Stream of Thought

Back When

There was a boy I cared for that one day my best friend whom I loved dearly turned against me when we were very young children.

It used to hurt so badly when she and he and whatever posse they were hanging with for the day would go after and target me.

They would hunt me down frequently and repeatedly, for there was only so far that I could escape for seclusion within an enclosed, large playground, and there was little else more interesting in their minds for them to do.

With cackling glee, they would trespass and throw their “sticks and stones” at me – but if they reached for me, I would dodge and run to outpace them.

One day, years later in my late teens, I visited where the boy’s family had meved in order to check up on him.

You know, to see how life had treated him because back then, he had considered himself Apex.

His mother who used to disdain me was happy to see me and welcomed me in to wait for him.

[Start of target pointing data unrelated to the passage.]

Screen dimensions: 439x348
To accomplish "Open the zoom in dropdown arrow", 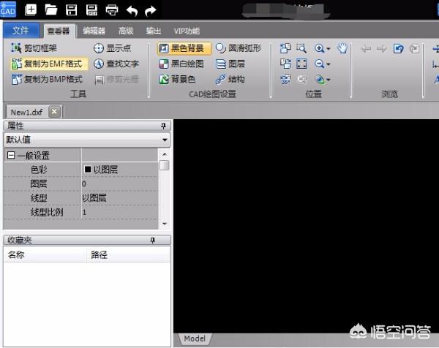I will (329, 49).
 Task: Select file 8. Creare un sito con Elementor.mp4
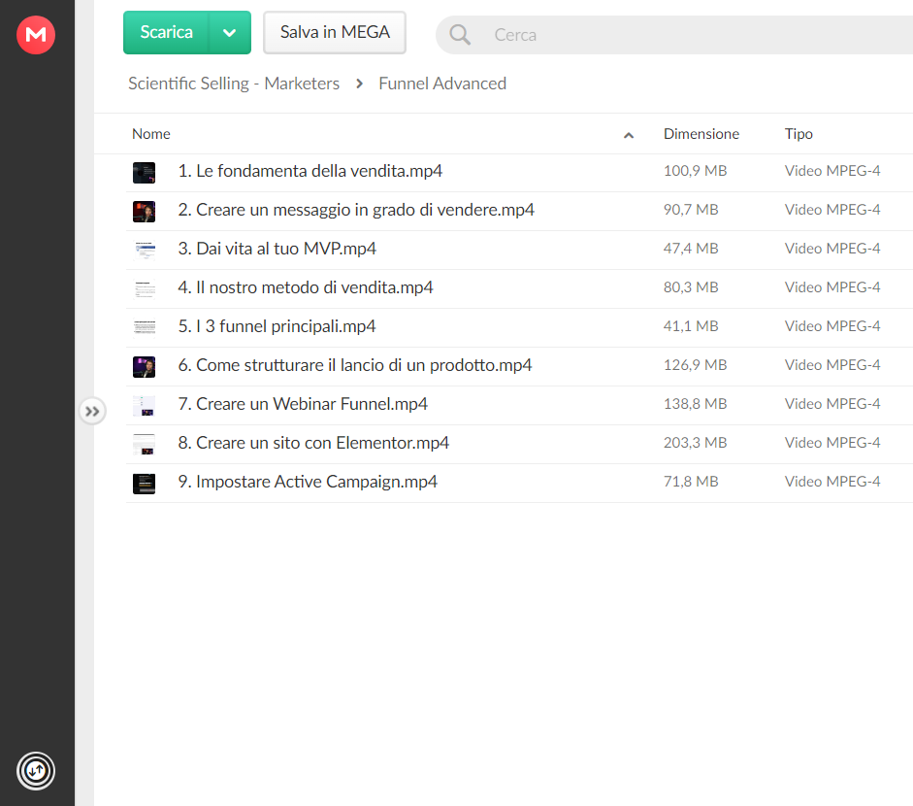(x=519, y=445)
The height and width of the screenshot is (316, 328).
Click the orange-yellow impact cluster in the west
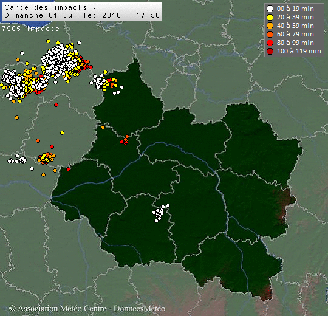[46, 158]
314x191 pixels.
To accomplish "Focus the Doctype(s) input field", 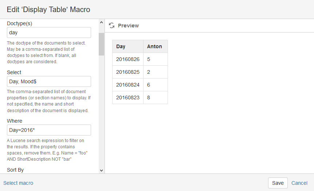I will point(49,33).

She had been friends with my mother in the past and told me and life had not been easy for her while she was married, so she had divorced her husband and taken over the farm.

She shared with me that the once boy/now young man had been lonely for some time, unable to fit in well and be accepted by high school society.

I thought that perhaps then he would feel comfortable with me again, since we could relate to similar experiences and surely by now he had matured further and “evolved” to reclaim his essentiality as I had been striving to do.

But to my internal panic’s dismay, when he was alone with me, he outright propositioned me lewdly and aggressively.

I backed him down gracefully and got the heck out of there – upset and distraught by the whole encounter.

It was disturbing to me that a boy once sweet before “turning” could have been driven so harshly by societal rejection further down the path of extremes.

Somewhere deep inside me, I had always hoped that he would somehow find his way back to innocence.